It’s said that you should never meet your heroes, in case you don’t like what you find. This isn’t really an option in the age of 24-hour clickbait and social media, where it’s far too easy to accidentally discover that your former favourite pop star has endorsed a far-right party, or that an actor whose work you’ve enjoyed is a deranged conspiracy theorist. You don’t even have to go looking for such things. They come to you.
Many social liberals, particularly of the Liberal Democrat persuasion, may reasonably feel anguish at recent Twitter comments by John Cleese, former bosom buddy of their recently deceased former leader Paddy Ashdown, about how London has changed in his lifetime – as well as at his subsequent doubling and trebling down. Many more could be forgiven for having a sudden moment of horror as the words “Michael Palin” and “immigration” appeared recently in a headline in the i newspaper.
But no one needs to have worried.
Much of what passes for plain-speaking and common sense around immigration or other aspects of social policy is often mild – and sometimes not so mild – demagoguery. So for Palin to frankly say that immigration is a public good, broadening our cultural horizons and staffing institutions that would not otherwise, thanks to an ageing population, be filled, is practically a revolutionary act. For him to do it gently but firmly, reasonably, seems the very measure of the man.
Palin is an incredible talent, who in a 50 year career has excelled in many fields. He has a Writers Guild Award for scripting drama, and a Bafta for acting in comedy, and multiple other awards and nominations, including a Bafta nomination for song writing. It was agreed between the Pythons themselves that Graham Chapman was the best actor amongst them, which is why he plays the lead in both of the Python films that have one. But with all due respect to the opinions of the men themselves, it was always clearly Palin. Jim Nelson in Alan Bleasdale’s GBH is an extraordinary performance (for which he was also Bafta nominated), while Jack Lint in Terry Gilliam’s Brazil (1985) is genuinely terrifying, and not a character those only aware of him from the travel documentaries that have dominated his career since 1988 would really expect he had in him.
While Palin has chafed against the idea of his being “The Nicest Man in Showbusiness”, it and other similar sobriquets have stuck, despite his own objections. (No artist wants to be thought of as safe, and Palin’s work simply isn’t.) The idea, though, is an easy sell. He’s lived happily in same corner of north London on the same street, married to the same woman, since the late 1960s. He’s lived a life of suburban respectability while turning out great work, whether it’s the script to Gilliam’s Time Bandits, his remarkable documentary about North Korea or his occasional (more frequent now than they once were) acting forays: Molotov in The Death of Stalin being a recent highlight.

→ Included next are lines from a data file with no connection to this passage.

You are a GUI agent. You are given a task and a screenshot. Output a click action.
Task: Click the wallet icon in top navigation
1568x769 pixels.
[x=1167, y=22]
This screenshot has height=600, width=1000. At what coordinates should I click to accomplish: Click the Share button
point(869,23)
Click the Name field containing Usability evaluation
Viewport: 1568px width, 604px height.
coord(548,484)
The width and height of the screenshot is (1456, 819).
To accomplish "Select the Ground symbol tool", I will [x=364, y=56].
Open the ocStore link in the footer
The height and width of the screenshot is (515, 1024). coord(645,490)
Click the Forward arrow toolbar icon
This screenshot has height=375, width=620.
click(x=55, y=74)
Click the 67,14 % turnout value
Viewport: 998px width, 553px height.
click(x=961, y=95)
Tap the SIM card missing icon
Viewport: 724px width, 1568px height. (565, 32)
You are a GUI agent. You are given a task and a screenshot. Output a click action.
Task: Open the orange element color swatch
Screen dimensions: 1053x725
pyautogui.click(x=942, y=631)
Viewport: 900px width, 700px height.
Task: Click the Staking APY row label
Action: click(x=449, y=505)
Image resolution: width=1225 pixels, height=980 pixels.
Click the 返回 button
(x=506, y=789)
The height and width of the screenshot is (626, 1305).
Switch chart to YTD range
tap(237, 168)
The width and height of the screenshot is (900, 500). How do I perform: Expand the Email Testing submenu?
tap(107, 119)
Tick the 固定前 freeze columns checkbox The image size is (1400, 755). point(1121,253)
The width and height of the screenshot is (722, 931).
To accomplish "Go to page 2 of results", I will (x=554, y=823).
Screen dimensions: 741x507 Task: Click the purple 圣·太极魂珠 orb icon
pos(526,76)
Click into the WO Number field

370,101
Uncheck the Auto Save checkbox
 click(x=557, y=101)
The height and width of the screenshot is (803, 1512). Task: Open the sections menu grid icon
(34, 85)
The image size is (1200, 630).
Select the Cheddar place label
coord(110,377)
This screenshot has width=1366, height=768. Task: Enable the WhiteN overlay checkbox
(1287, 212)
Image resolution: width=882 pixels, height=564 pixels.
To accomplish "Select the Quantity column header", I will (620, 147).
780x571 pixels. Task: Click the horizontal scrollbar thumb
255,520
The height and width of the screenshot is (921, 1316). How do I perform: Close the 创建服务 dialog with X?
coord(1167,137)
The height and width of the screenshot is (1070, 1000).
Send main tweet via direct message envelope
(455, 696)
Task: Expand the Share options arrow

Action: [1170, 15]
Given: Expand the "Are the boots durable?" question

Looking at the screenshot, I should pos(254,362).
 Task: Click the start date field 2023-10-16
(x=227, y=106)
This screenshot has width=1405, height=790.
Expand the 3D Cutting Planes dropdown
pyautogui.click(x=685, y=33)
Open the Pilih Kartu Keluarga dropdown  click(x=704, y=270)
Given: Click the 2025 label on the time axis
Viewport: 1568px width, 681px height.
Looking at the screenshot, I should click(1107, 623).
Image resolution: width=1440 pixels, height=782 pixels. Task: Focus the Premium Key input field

Palin’s published diaries, as he’s noted himself, demonstrate that he is not the anodyne figure such terms suggest, and that he can be creatively restless, bad tempered and morose. But it’s always within limits people can recognise from their own lives: living proof that creative genius need not be fragile or toxic, and that great creativity is not dependent on or an excuse for cruel and unusual behaviour. Palin’s seemingly unaffected mixture of talent and casually expressed, slightly awkward decency is almost shocking in our overheated age. That he has spent so much time travelling the world, met so many people and produced so much valuable art makes it hard for anyone to dismiss him as naive. Some will, of course, even though the facts of the matter are on his side.
We don’t deserve Michael Palin, but we should all be so grateful we have him. Maybe he can somehow save us all.